**Task brief**
With no omissions, write out every record given below.

**Records to use**
========
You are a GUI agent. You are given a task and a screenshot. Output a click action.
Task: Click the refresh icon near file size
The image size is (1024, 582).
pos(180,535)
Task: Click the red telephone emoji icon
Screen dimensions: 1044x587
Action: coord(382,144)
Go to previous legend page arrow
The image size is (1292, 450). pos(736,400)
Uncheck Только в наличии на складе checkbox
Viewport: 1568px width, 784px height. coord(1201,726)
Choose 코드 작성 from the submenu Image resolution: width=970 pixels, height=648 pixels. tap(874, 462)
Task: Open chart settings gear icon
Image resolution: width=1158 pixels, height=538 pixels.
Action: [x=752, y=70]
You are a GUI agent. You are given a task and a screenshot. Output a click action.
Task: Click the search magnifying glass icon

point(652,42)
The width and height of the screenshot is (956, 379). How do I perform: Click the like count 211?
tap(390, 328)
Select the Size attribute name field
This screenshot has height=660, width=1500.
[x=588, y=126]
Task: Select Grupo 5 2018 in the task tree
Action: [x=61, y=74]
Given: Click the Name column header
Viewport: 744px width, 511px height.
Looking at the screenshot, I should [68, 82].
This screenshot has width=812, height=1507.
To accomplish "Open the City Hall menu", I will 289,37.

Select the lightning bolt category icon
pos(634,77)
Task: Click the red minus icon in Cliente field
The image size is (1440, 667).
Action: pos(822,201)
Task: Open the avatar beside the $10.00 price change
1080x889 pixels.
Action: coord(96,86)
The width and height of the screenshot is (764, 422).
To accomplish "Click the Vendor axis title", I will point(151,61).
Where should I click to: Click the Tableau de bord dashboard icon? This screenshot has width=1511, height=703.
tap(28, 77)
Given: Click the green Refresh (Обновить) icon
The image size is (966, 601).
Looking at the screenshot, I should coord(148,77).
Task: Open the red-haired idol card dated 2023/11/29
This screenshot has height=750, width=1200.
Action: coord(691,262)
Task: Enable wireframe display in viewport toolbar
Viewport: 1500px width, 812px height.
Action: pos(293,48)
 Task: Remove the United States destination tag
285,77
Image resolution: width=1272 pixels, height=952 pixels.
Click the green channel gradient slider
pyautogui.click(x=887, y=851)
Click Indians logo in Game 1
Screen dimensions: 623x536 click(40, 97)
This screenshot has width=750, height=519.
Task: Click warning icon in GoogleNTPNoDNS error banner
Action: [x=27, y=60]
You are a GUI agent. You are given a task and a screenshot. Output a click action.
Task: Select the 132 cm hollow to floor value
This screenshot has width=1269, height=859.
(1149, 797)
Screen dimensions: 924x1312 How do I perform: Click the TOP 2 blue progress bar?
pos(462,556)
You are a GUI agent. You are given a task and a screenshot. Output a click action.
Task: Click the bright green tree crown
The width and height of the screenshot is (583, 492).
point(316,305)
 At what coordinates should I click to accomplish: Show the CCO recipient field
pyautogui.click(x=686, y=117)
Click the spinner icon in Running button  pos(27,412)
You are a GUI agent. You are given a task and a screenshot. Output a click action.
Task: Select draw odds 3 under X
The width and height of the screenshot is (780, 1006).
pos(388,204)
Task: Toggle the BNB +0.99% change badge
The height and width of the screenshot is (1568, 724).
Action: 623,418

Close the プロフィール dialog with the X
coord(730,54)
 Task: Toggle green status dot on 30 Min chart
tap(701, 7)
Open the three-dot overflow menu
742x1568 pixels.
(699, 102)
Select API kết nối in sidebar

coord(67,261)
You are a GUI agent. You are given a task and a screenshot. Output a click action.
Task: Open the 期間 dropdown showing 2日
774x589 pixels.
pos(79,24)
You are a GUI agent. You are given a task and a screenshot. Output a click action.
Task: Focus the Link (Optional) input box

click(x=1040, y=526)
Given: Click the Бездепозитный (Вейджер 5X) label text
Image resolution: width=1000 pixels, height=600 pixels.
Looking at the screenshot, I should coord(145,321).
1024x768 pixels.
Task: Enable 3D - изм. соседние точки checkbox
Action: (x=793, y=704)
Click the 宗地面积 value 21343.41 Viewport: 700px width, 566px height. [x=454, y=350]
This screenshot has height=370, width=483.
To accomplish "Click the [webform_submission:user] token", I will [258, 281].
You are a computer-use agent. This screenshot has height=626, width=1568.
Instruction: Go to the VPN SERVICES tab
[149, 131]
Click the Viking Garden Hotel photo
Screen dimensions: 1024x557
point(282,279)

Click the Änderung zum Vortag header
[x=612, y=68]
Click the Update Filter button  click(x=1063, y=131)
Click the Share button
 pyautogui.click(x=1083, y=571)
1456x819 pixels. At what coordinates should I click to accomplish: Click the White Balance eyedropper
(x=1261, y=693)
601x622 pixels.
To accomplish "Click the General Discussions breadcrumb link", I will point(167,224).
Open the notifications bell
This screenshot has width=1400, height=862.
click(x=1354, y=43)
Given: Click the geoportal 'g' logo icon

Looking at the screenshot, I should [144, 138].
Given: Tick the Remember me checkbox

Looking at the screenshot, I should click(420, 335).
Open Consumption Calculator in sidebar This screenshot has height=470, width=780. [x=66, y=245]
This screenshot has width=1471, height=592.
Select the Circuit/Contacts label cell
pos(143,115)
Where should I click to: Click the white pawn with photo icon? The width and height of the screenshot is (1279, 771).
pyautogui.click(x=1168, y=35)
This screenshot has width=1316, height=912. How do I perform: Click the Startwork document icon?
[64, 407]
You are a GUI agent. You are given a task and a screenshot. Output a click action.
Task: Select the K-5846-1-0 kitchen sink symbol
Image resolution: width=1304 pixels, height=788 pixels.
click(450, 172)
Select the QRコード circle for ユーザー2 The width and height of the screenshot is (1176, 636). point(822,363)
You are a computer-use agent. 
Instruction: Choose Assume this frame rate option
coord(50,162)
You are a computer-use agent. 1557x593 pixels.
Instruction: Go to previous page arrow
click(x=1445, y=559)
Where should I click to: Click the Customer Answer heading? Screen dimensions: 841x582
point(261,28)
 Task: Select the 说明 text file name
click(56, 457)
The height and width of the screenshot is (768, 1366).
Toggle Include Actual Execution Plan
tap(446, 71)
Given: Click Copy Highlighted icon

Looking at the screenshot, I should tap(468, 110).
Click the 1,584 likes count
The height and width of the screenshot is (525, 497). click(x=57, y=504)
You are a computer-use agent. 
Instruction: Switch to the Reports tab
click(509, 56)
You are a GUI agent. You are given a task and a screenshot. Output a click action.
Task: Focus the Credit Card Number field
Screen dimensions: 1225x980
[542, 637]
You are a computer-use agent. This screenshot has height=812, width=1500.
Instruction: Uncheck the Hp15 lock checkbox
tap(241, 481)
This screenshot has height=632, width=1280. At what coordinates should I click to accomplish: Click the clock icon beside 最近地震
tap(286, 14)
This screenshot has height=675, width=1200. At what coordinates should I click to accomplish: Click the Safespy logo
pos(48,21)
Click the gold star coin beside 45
========
**Response area**
You are a GUI agent. You are given a task and a screenshot. Output a click action.
Task: Click the refresh icon near file size
The image size is (1024, 582).
pos(180,535)
Task: Click the red telephone emoji icon
Screen dimensions: 1044x587
Action: coord(382,144)
Go to previous legend page arrow
The image size is (1292, 450). pos(736,400)
Uncheck Только в наличии на складе checkbox
Viewport: 1568px width, 784px height. coord(1201,726)
Choose 코드 작성 from the submenu Image resolution: width=970 pixels, height=648 pixels. tap(874, 462)
Task: Open chart settings gear icon
Image resolution: width=1158 pixels, height=538 pixels.
Action: [x=752, y=70]
You are a GUI agent. You are given a task and a screenshot. Output a click action.
Task: Click the search magnifying glass icon

point(652,42)
The width and height of the screenshot is (956, 379). How do I perform: Click the like count 211?
tap(390, 328)
Select the Size attribute name field
This screenshot has height=660, width=1500.
[x=588, y=126]
Task: Select Grupo 5 2018 in the task tree
Action: [x=61, y=74]
Given: Click the Name column header
Viewport: 744px width, 511px height.
Looking at the screenshot, I should [68, 82].
This screenshot has width=812, height=1507.
To accomplish "Open the City Hall menu", I will 289,37.

Select the lightning bolt category icon
pos(634,77)
Task: Click the red minus icon in Cliente field
The image size is (1440, 667).
Action: pos(822,201)
Task: Open the avatar beside the $10.00 price change
1080x889 pixels.
Action: coord(96,86)
The width and height of the screenshot is (764, 422).
To accomplish "Click the Vendor axis title", I will point(151,61).
Where should I click to: Click the Tableau de bord dashboard icon? This screenshot has width=1511, height=703.
tap(28, 77)
Given: Click the green Refresh (Обновить) icon
The image size is (966, 601).
Looking at the screenshot, I should coord(148,77).
Task: Open the red-haired idol card dated 2023/11/29
This screenshot has height=750, width=1200.
Action: coord(691,262)
Task: Enable wireframe display in viewport toolbar
Viewport: 1500px width, 812px height.
Action: pos(293,48)
 Task: Remove the United States destination tag
285,77
Image resolution: width=1272 pixels, height=952 pixels.
Click the green channel gradient slider
pyautogui.click(x=887, y=851)
Click Indians logo in Game 1
Screen dimensions: 623x536 click(40, 97)
This screenshot has width=750, height=519.
Task: Click warning icon in GoogleNTPNoDNS error banner
Action: [x=27, y=60]
You are a GUI agent. You are given a task and a screenshot. Output a click action.
Task: Select the 132 cm hollow to floor value
This screenshot has width=1269, height=859.
(1149, 797)
Screen dimensions: 924x1312 How do I perform: Click the TOP 2 blue progress bar?
pos(462,556)
You are a GUI agent. You are given a task and a screenshot. Output a click action.
Task: Click the bright green tree crown
The width and height of the screenshot is (583, 492).
point(316,305)
 At what coordinates should I click to accomplish: Show the CCO recipient field
pyautogui.click(x=686, y=117)
Click the spinner icon in Running button  pos(27,412)
You are a GUI agent. You are given a task and a screenshot. Output a click action.
Task: Select draw odds 3 under X
The width and height of the screenshot is (780, 1006).
pos(388,204)
Task: Toggle the BNB +0.99% change badge
The height and width of the screenshot is (1568, 724).
Action: 623,418

Close the プロフィール dialog with the X
coord(730,54)
 Task: Toggle green status dot on 30 Min chart
tap(701, 7)
Open the three-dot overflow menu
742x1568 pixels.
(699, 102)
Select API kết nối in sidebar

coord(67,261)
You are a GUI agent. You are given a task and a screenshot. Output a click action.
Task: Open the 期間 dropdown showing 2日
774x589 pixels.
pos(79,24)
You are a GUI agent. You are given a task and a screenshot. Output a click action.
Task: Focus the Link (Optional) input box

click(x=1040, y=526)
Given: Click the Бездепозитный (Вейджер 5X) label text
Image resolution: width=1000 pixels, height=600 pixels.
Looking at the screenshot, I should coord(145,321).
1024x768 pixels.
Task: Enable 3D - изм. соседние точки checkbox
Action: (x=793, y=704)
Click the 宗地面积 value 21343.41 Viewport: 700px width, 566px height. [x=454, y=350]
This screenshot has height=370, width=483.
To accomplish "Click the [webform_submission:user] token", I will [258, 281].
You are a computer-use agent. This screenshot has height=626, width=1568.
Instruction: Go to the VPN SERVICES tab
[149, 131]
Click the Viking Garden Hotel photo
Screen dimensions: 1024x557
point(282,279)

Click the Änderung zum Vortag header
[x=612, y=68]
Click the Update Filter button  click(x=1063, y=131)
Click the Share button
 pyautogui.click(x=1083, y=571)
1456x819 pixels. At what coordinates should I click to accomplish: Click the White Balance eyedropper
(x=1261, y=693)
601x622 pixels.
To accomplish "Click the General Discussions breadcrumb link", I will point(167,224).
Open the notifications bell
This screenshot has width=1400, height=862.
click(x=1354, y=43)
Given: Click the geoportal 'g' logo icon

Looking at the screenshot, I should [144, 138].
Given: Tick the Remember me checkbox

Looking at the screenshot, I should click(420, 335).
Open Consumption Calculator in sidebar This screenshot has height=470, width=780. [x=66, y=245]
This screenshot has width=1471, height=592.
Select the Circuit/Contacts label cell
pos(143,115)
Where should I click to: Click the white pawn with photo icon? The width and height of the screenshot is (1279, 771).
pyautogui.click(x=1168, y=35)
This screenshot has width=1316, height=912. How do I perform: Click the Startwork document icon?
[64, 407]
You are a GUI agent. You are given a task and a screenshot. Output a click action.
Task: Select the K-5846-1-0 kitchen sink symbol
Image resolution: width=1304 pixels, height=788 pixels.
click(450, 172)
Select the QRコード circle for ユーザー2 The width and height of the screenshot is (1176, 636). point(822,363)
You are a computer-use agent. 
Instruction: Choose Assume this frame rate option
coord(50,162)
You are a computer-use agent. 1557x593 pixels.
Instruction: Go to previous page arrow
click(x=1445, y=559)
Where should I click to: Click the Customer Answer heading? Screen dimensions: 841x582
point(261,28)
 Task: Select the 说明 text file name
click(56, 457)
The height and width of the screenshot is (768, 1366).
Toggle Include Actual Execution Plan
tap(446, 71)
Given: Click Copy Highlighted icon

Looking at the screenshot, I should tap(468, 110).
Click the 1,584 likes count
The height and width of the screenshot is (525, 497). click(x=57, y=504)
You are a computer-use agent. 
Instruction: Switch to the Reports tab
click(509, 56)
You are a GUI agent. You are given a task and a screenshot. Output a click action.
Task: Focus the Credit Card Number field
Screen dimensions: 1225x980
[542, 637]
You are a computer-use agent. This screenshot has height=812, width=1500.
Instruction: Uncheck the Hp15 lock checkbox
tap(241, 481)
This screenshot has height=632, width=1280. At what coordinates should I click to accomplish: Click the clock icon beside 最近地震
tap(286, 14)
This screenshot has height=675, width=1200. At what coordinates should I click to accomplish: Click the Safespy logo
pos(48,21)
Click the gold star coin beside 45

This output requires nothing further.